▶ _What is being asked_: Select all lines holding the word "computer" from the entries that follow.

▶ _Provided material_:
———

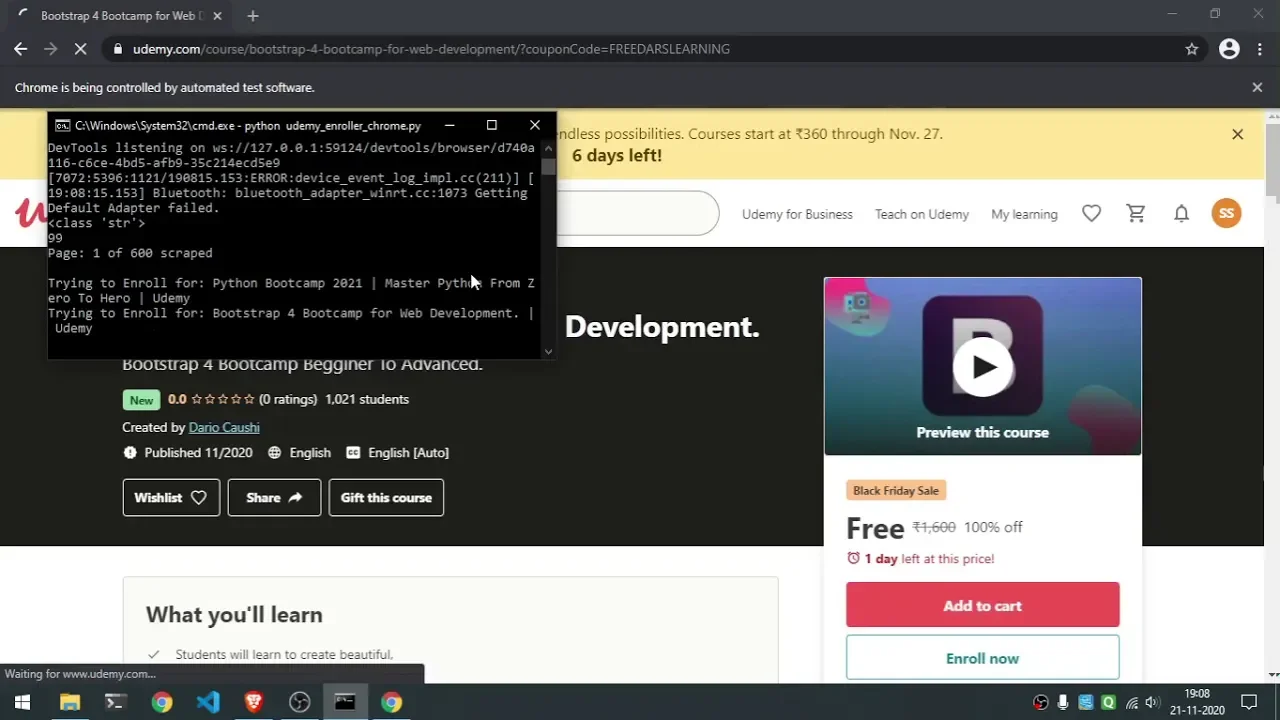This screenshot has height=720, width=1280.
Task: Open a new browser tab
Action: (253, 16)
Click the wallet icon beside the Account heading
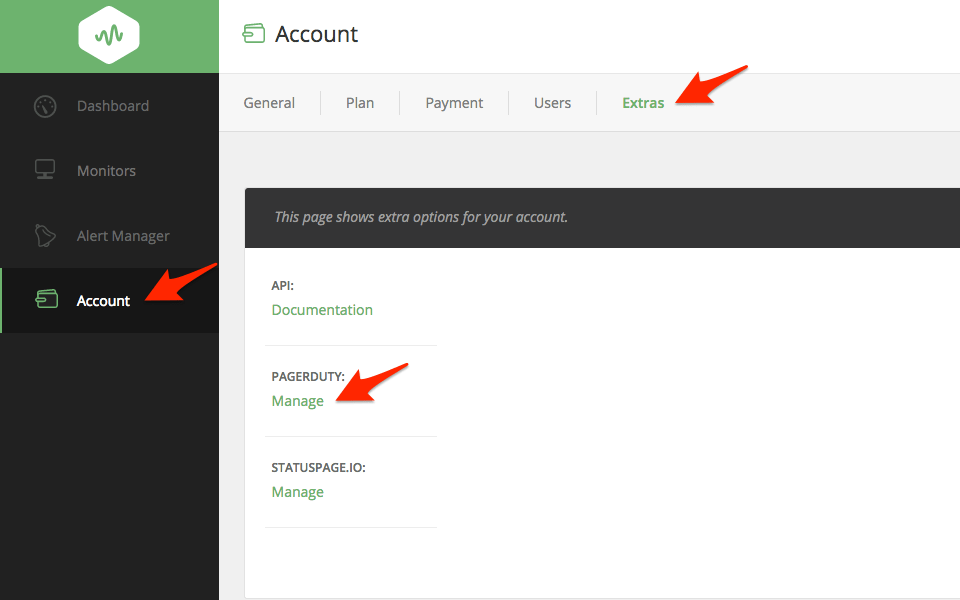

———

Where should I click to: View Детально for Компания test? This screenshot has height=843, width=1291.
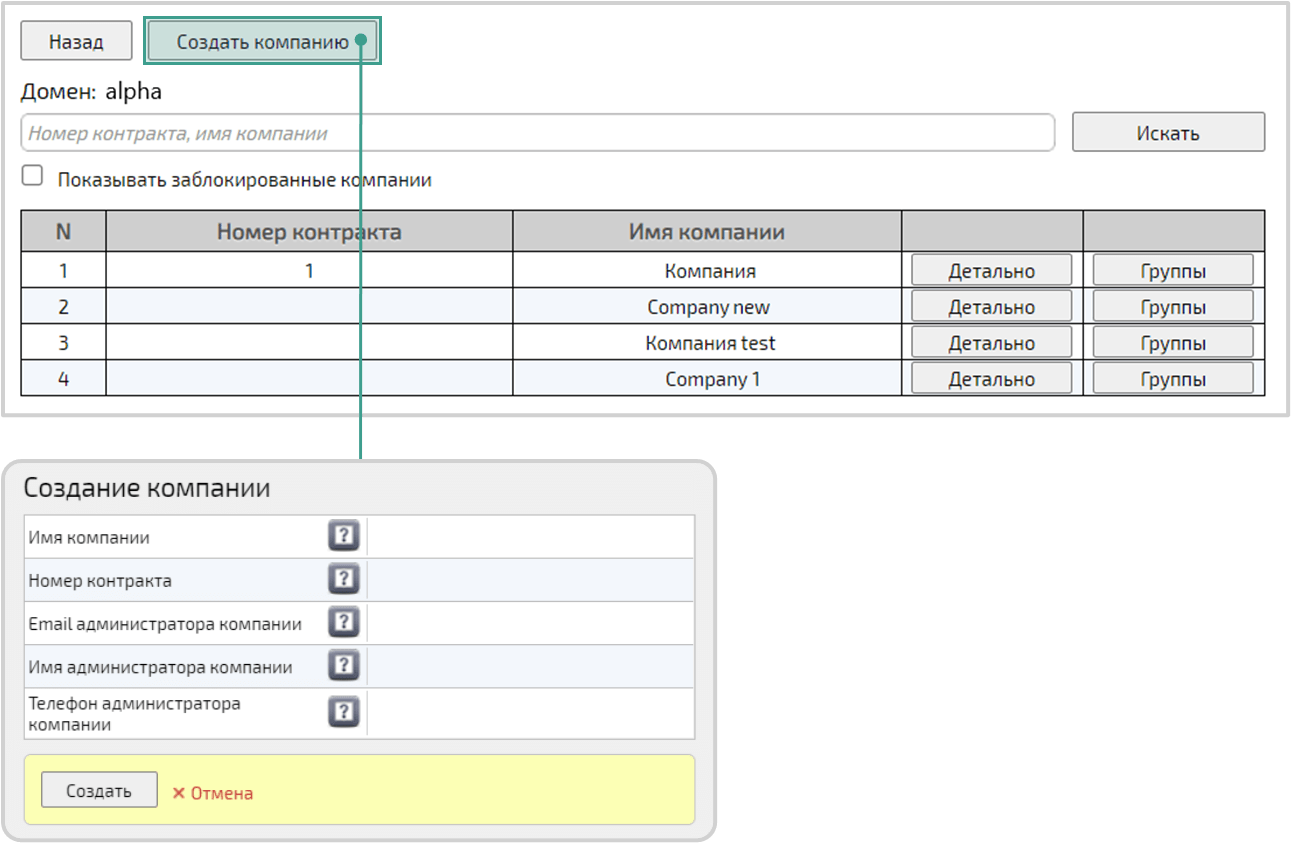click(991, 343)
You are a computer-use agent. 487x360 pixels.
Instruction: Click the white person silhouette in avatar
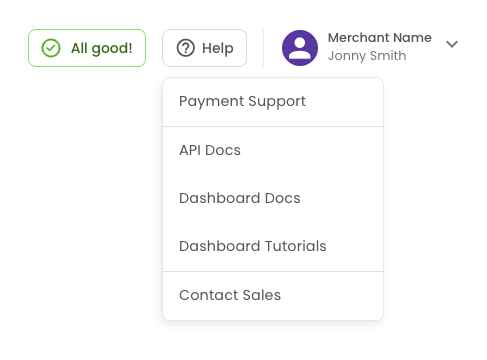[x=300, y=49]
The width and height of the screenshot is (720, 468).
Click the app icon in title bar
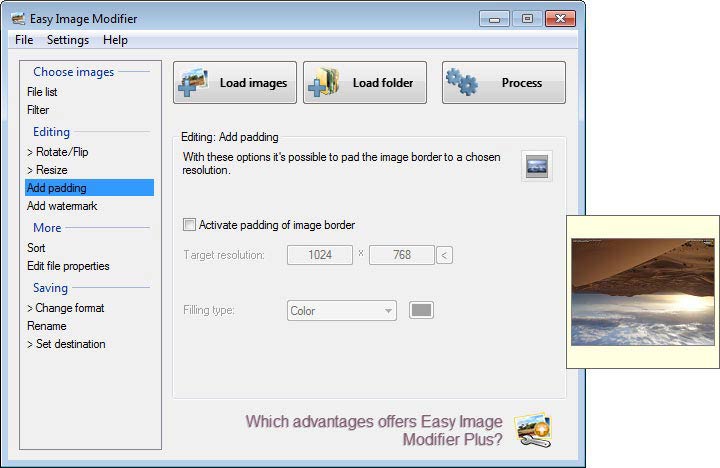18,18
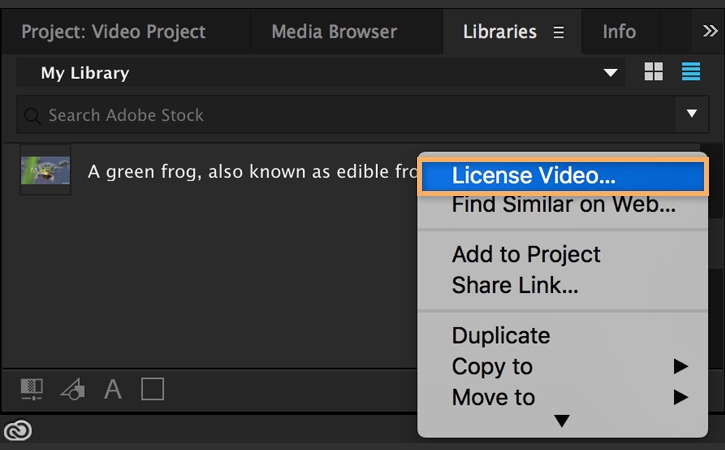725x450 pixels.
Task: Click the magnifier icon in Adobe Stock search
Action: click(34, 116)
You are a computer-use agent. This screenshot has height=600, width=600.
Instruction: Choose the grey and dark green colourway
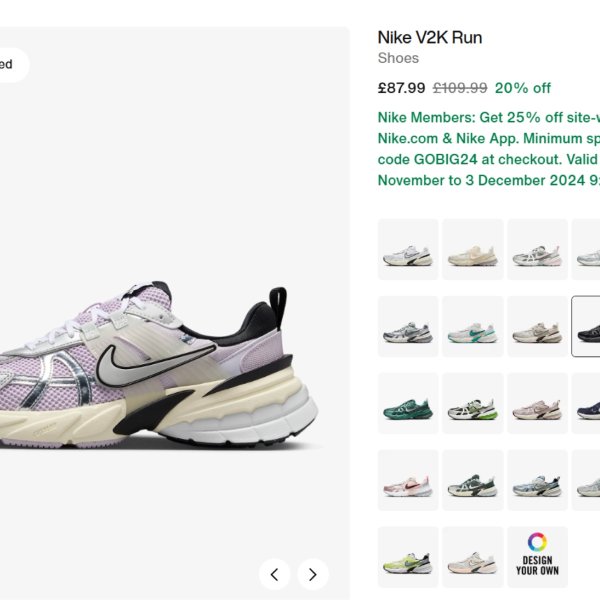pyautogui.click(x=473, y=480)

———

▶ _Written solution_:
You are a computer-use agent. 487x360 pixels.
You are a computer-use agent. This screenshot has height=600, width=600.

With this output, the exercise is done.